_Work instruction:_ Take the entries below and print only the lines from the one with "This screenshot has height=248, width=339." through the one with "Open the GA1", exactly as they stand, both ends included.
### Data under study ###
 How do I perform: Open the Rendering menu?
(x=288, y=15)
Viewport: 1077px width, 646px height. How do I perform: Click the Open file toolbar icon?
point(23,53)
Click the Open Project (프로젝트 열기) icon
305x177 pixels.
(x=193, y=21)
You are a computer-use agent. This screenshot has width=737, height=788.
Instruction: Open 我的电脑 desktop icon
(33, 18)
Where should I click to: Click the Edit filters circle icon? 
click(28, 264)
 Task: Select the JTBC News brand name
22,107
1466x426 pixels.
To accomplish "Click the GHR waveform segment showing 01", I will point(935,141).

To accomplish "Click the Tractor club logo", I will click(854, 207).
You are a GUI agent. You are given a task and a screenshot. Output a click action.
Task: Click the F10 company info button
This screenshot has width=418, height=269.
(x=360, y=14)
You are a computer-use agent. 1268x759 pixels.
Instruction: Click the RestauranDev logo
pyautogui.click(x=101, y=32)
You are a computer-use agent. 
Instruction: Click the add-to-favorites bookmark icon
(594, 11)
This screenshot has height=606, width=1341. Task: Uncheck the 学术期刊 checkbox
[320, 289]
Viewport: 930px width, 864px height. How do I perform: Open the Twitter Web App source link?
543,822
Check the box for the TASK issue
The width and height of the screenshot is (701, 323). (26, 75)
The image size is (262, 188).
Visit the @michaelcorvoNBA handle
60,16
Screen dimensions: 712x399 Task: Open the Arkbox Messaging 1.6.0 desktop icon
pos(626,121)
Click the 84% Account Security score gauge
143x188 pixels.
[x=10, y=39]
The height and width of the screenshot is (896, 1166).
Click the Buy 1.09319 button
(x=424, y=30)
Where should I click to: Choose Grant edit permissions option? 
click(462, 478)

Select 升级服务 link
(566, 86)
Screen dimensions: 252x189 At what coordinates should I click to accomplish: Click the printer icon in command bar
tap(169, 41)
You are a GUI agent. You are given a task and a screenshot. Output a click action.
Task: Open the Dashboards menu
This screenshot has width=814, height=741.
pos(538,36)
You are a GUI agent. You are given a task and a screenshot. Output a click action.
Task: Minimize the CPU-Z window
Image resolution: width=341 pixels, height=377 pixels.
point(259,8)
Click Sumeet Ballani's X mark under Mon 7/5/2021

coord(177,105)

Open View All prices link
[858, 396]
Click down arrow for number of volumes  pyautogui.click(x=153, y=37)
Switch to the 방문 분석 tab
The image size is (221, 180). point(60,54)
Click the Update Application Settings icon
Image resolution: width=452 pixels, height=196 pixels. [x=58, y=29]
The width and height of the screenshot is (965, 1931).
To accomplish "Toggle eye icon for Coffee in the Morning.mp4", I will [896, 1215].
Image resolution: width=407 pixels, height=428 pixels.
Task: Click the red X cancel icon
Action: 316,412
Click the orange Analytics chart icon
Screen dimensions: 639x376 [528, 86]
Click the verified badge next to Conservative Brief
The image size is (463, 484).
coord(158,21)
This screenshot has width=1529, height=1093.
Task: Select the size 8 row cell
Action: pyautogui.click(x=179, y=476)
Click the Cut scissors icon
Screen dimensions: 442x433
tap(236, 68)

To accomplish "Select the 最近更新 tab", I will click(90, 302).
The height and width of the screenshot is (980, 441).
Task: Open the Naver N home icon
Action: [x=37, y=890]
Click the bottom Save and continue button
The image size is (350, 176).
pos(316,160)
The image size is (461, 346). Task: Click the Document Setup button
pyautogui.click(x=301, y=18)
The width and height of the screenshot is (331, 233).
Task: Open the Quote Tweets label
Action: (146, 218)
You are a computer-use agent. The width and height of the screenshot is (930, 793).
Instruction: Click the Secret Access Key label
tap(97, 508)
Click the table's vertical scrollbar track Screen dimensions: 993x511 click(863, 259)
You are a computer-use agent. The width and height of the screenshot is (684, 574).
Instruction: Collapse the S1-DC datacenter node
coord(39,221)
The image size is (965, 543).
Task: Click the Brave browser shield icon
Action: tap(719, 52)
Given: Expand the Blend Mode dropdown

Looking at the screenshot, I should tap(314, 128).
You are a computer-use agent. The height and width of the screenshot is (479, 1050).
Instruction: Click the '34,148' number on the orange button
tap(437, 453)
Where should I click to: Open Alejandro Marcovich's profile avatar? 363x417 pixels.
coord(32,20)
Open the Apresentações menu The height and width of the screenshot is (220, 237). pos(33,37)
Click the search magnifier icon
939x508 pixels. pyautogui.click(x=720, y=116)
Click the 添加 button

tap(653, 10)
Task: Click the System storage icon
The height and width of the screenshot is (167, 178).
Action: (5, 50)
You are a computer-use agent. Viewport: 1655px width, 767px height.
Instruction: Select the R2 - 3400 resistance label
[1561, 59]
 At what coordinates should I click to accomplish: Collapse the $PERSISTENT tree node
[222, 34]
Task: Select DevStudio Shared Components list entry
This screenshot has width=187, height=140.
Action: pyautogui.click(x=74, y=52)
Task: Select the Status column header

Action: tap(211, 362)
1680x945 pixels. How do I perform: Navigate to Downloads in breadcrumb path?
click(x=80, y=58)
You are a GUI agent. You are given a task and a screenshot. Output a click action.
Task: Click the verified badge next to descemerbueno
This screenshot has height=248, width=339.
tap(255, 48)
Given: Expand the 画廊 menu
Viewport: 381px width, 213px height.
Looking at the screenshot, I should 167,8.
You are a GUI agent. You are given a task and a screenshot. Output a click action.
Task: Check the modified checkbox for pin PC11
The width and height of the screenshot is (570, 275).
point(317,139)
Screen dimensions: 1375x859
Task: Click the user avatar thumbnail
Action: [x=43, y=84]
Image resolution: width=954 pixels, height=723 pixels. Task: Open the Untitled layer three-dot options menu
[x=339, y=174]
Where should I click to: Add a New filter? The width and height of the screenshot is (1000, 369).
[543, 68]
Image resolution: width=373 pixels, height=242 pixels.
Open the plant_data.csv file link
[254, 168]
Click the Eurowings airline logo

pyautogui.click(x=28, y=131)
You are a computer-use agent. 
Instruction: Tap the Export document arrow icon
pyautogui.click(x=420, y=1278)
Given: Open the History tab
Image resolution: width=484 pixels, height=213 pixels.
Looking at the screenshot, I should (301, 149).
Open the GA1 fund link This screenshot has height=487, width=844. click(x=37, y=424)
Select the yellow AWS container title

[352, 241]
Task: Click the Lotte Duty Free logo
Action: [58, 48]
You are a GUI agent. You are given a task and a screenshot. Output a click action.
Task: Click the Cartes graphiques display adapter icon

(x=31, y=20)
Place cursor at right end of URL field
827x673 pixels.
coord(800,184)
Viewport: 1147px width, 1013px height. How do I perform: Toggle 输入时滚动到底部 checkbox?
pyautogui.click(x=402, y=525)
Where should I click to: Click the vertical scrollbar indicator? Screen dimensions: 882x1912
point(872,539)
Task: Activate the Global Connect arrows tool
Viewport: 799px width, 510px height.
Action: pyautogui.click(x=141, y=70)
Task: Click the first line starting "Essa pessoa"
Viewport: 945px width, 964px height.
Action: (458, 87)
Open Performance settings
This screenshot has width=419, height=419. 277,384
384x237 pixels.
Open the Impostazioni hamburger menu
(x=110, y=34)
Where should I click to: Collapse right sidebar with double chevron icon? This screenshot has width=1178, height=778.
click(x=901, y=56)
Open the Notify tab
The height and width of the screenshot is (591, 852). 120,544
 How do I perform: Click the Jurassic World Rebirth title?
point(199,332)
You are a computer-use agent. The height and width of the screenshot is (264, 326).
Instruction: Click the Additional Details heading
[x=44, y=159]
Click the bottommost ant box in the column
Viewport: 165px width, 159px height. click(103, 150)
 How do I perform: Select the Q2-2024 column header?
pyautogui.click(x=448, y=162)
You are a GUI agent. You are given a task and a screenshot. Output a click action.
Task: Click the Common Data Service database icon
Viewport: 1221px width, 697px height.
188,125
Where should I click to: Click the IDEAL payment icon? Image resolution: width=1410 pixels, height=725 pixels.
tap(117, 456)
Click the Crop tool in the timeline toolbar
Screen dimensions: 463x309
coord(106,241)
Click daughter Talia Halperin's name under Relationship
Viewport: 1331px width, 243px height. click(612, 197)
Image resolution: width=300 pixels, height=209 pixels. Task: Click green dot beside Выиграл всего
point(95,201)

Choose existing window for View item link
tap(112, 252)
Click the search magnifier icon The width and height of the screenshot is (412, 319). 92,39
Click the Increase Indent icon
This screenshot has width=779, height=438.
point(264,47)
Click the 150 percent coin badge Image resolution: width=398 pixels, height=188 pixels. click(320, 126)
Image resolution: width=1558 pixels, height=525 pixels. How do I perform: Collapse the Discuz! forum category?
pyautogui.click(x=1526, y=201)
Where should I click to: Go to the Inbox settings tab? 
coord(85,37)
###
_The answer:_
This screenshot has height=248, width=339.
tap(255, 48)
Given: Expand the 画廊 menu
Viewport: 381px width, 213px height.
Looking at the screenshot, I should 167,8.
You are a GUI agent. You are given a task and a screenshot. Output a click action.
Task: Check the modified checkbox for pin PC11
The width and height of the screenshot is (570, 275).
point(317,139)
Screen dimensions: 1375x859
Task: Click the user avatar thumbnail
Action: [x=43, y=84]
Image resolution: width=954 pixels, height=723 pixels. Task: Open the Untitled layer three-dot options menu
[x=339, y=174]
Where should I click to: Add a New filter? The width and height of the screenshot is (1000, 369).
[543, 68]
Image resolution: width=373 pixels, height=242 pixels.
Open the plant_data.csv file link
[254, 168]
Click the Eurowings airline logo

pyautogui.click(x=28, y=131)
You are a computer-use agent. 
Instruction: Tap the Export document arrow icon
pyautogui.click(x=420, y=1278)
Given: Open the History tab
Image resolution: width=484 pixels, height=213 pixels.
Looking at the screenshot, I should (301, 149).
Open the GA1 fund link This screenshot has height=487, width=844. click(x=37, y=424)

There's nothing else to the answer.